Platforms such as Microsoft Teams, Zoom, and Google Meet automatically generate transcripts, meeting summaries, and action items. Those outputs now flow into broader AI workflows across the business, informing organizational knowledge, supporting better decisions, and giving AI agents trusted context they can build on over time.
For IT leaders, this introduces a new challenge. The effectiveness of AI meeting tools depends on the quality and completeness of the information they receive. That effectiveness includes capturing what was said while also preserving visual context, such as who is speaking, how participants engage, and what is happening in the room. If either audio or video capture falls short, AI-generated outputs become less reliable.

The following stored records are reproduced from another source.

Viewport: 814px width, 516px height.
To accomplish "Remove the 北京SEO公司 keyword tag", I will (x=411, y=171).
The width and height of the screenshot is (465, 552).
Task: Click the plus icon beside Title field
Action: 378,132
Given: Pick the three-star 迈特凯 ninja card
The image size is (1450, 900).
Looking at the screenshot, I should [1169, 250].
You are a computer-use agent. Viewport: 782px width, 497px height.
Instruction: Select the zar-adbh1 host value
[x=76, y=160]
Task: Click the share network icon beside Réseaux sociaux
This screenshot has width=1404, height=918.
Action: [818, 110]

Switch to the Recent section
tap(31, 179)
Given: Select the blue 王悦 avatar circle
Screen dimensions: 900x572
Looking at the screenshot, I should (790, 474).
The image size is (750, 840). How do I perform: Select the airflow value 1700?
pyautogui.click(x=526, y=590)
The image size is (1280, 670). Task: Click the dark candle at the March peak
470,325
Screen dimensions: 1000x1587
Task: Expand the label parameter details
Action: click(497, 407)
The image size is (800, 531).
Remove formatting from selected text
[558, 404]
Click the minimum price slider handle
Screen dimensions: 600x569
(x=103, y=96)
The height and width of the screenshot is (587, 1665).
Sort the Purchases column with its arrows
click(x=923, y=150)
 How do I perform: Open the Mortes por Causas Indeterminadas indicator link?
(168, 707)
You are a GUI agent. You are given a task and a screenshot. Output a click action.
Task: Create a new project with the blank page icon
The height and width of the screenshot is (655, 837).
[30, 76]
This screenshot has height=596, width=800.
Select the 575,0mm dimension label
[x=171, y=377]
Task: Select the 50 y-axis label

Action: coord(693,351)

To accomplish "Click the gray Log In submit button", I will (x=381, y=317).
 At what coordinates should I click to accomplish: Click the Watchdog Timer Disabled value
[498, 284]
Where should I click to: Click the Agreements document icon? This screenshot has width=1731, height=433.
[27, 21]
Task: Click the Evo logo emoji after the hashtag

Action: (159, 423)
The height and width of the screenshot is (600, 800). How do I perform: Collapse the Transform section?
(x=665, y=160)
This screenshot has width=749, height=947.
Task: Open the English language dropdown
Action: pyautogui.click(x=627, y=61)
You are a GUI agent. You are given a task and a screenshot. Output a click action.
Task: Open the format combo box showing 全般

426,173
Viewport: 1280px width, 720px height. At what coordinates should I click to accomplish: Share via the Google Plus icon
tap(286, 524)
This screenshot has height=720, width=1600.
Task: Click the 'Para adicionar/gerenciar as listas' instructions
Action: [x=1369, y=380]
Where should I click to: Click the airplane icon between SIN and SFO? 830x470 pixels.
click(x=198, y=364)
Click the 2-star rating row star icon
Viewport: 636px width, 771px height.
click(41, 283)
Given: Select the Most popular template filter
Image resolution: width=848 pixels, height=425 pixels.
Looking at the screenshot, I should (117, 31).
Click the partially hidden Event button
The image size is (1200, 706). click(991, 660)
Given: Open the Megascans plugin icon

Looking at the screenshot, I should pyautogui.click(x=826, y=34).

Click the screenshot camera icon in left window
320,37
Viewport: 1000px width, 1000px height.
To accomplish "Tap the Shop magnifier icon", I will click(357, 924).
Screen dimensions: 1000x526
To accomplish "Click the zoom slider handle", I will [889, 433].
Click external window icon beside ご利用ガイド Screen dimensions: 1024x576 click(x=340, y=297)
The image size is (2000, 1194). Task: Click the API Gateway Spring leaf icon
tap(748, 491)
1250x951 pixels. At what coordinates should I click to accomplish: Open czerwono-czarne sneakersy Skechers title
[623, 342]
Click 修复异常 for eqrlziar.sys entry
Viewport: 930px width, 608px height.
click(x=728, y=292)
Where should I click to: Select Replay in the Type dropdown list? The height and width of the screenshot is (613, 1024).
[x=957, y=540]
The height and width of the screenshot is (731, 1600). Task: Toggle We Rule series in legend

But successful AI implementation is also a matter of trust. Users need confidence that meeting rooms will work consistently. IT teams need assurance that rooms can be managed and maintained at scale. Business leaders need to trust that AI-generated outputs accurately reflect what was discussed and can be acted on with confidence. When any part of that chain breaks down, trust in both the meeting experience and the AI built on top of it begins to erode.
This means meeting rooms have evolved beyond communication spaces to become well-managed data capture environments, where audio and video together create the baseline AI systems rely on. As organizations invest in AI to improve productivity and make faster, more informed decisions, the quality of meeting data increasingly determines the value those tools can deliver.
The result is a needed shift in priorities: data quality, infrastructure reliability, and trusted context now sit alongside software features and room performance as the things that determine whether AI becomes a trusted driver of business outcomes.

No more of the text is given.